┌────────

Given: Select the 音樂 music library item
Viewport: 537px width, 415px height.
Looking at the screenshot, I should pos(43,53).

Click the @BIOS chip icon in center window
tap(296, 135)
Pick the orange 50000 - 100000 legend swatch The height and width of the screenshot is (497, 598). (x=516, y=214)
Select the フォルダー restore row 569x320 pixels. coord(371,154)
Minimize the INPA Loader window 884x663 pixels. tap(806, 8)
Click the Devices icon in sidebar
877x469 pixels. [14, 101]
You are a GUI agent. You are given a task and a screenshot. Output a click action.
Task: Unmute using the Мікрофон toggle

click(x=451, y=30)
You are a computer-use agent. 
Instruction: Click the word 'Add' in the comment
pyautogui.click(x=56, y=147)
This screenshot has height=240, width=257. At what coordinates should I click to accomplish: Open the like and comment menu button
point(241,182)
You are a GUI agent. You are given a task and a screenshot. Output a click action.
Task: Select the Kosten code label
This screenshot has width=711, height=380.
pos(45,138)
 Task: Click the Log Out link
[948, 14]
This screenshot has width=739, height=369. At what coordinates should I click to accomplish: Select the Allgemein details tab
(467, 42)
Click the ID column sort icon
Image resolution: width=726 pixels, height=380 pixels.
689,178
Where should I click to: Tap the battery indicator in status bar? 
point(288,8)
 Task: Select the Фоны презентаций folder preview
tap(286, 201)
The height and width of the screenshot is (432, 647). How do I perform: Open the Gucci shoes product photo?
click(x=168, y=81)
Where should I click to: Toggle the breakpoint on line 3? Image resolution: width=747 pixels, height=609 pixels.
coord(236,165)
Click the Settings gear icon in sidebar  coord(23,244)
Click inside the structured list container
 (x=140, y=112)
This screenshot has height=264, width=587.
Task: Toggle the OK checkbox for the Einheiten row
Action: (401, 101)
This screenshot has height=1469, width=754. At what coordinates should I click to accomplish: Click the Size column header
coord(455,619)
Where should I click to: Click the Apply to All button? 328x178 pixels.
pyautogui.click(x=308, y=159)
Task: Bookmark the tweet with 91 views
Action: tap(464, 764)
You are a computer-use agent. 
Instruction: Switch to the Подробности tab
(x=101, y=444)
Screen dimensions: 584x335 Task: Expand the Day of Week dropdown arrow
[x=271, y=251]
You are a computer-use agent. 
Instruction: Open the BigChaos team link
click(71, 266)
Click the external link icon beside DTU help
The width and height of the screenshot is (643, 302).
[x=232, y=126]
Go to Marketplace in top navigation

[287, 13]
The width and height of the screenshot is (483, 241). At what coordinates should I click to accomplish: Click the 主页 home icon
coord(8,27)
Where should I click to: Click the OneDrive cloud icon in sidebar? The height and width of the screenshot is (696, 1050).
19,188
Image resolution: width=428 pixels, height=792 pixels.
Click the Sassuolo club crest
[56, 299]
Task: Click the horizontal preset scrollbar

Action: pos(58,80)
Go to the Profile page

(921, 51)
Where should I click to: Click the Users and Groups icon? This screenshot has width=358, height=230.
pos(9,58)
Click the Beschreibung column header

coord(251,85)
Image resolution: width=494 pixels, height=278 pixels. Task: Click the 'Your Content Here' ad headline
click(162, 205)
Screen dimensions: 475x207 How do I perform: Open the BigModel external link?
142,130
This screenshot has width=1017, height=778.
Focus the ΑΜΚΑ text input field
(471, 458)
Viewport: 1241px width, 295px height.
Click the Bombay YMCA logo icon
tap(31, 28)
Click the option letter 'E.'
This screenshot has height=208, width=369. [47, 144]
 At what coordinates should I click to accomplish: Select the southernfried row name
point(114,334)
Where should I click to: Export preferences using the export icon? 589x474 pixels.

└────────

• TASK TO CARRY OUT: Please print the records above exactly, leaving nothing out.

• OUTPUT OF THE TASK:
Given: Select the 音樂 music library item
Viewport: 537px width, 415px height.
Looking at the screenshot, I should pos(43,53).

Click the @BIOS chip icon in center window
tap(296, 135)
Pick the orange 50000 - 100000 legend swatch The height and width of the screenshot is (497, 598). (x=516, y=214)
Select the フォルダー restore row 569x320 pixels. coord(371,154)
Minimize the INPA Loader window 884x663 pixels. tap(806, 8)
Click the Devices icon in sidebar
877x469 pixels. [14, 101]
You are a GUI agent. You are given a task and a screenshot. Output a click action.
Task: Unmute using the Мікрофон toggle

click(x=451, y=30)
You are a computer-use agent. 
Instruction: Click the word 'Add' in the comment
pyautogui.click(x=56, y=147)
This screenshot has height=240, width=257. At what coordinates should I click to accomplish: Open the like and comment menu button
point(241,182)
You are a GUI agent. You are given a task and a screenshot. Output a click action.
Task: Select the Kosten code label
This screenshot has width=711, height=380.
pos(45,138)
 Task: Click the Log Out link
[948, 14]
This screenshot has width=739, height=369. At what coordinates should I click to accomplish: Select the Allgemein details tab
(467, 42)
Click the ID column sort icon
Image resolution: width=726 pixels, height=380 pixels.
689,178
Where should I click to: Tap the battery indicator in status bar? 
point(288,8)
 Task: Select the Фоны презентаций folder preview
tap(286, 201)
The height and width of the screenshot is (432, 647). How do I perform: Open the Gucci shoes product photo?
click(x=168, y=81)
Where should I click to: Toggle the breakpoint on line 3? Image resolution: width=747 pixels, height=609 pixels.
coord(236,165)
Click the Settings gear icon in sidebar  coord(23,244)
Click inside the structured list container
 (x=140, y=112)
This screenshot has height=264, width=587.
Task: Toggle the OK checkbox for the Einheiten row
Action: (401, 101)
This screenshot has height=1469, width=754. At what coordinates should I click to accomplish: Click the Size column header
coord(455,619)
Where should I click to: Click the Apply to All button? 328x178 pixels.
pyautogui.click(x=308, y=159)
Task: Bookmark the tweet with 91 views
Action: tap(464, 764)
You are a computer-use agent. 
Instruction: Switch to the Подробности tab
(x=101, y=444)
Screen dimensions: 584x335 Task: Expand the Day of Week dropdown arrow
[x=271, y=251]
You are a computer-use agent. 
Instruction: Open the BigChaos team link
click(71, 266)
Click the external link icon beside DTU help
The width and height of the screenshot is (643, 302).
[x=232, y=126]
Go to Marketplace in top navigation

[287, 13]
The width and height of the screenshot is (483, 241). At what coordinates should I click to accomplish: Click the 主页 home icon
coord(8,27)
Where should I click to: Click the OneDrive cloud icon in sidebar? The height and width of the screenshot is (696, 1050).
19,188
Image resolution: width=428 pixels, height=792 pixels.
Click the Sassuolo club crest
[56, 299]
Task: Click the horizontal preset scrollbar

Action: pos(58,80)
Go to the Profile page

(921, 51)
Where should I click to: Click the Users and Groups icon? This screenshot has width=358, height=230.
pos(9,58)
Click the Beschreibung column header

coord(251,85)
Image resolution: width=494 pixels, height=278 pixels. Task: Click the 'Your Content Here' ad headline
click(162, 205)
Screen dimensions: 475x207 How do I perform: Open the BigModel external link?
142,130
This screenshot has width=1017, height=778.
Focus the ΑΜΚΑ text input field
(471, 458)
Viewport: 1241px width, 295px height.
Click the Bombay YMCA logo icon
tap(31, 28)
Click the option letter 'E.'
This screenshot has height=208, width=369. [47, 144]
 At what coordinates should I click to accomplish: Select the southernfried row name
point(114,334)
Where should I click to: Export preferences using the export icon? 589x474 pixels.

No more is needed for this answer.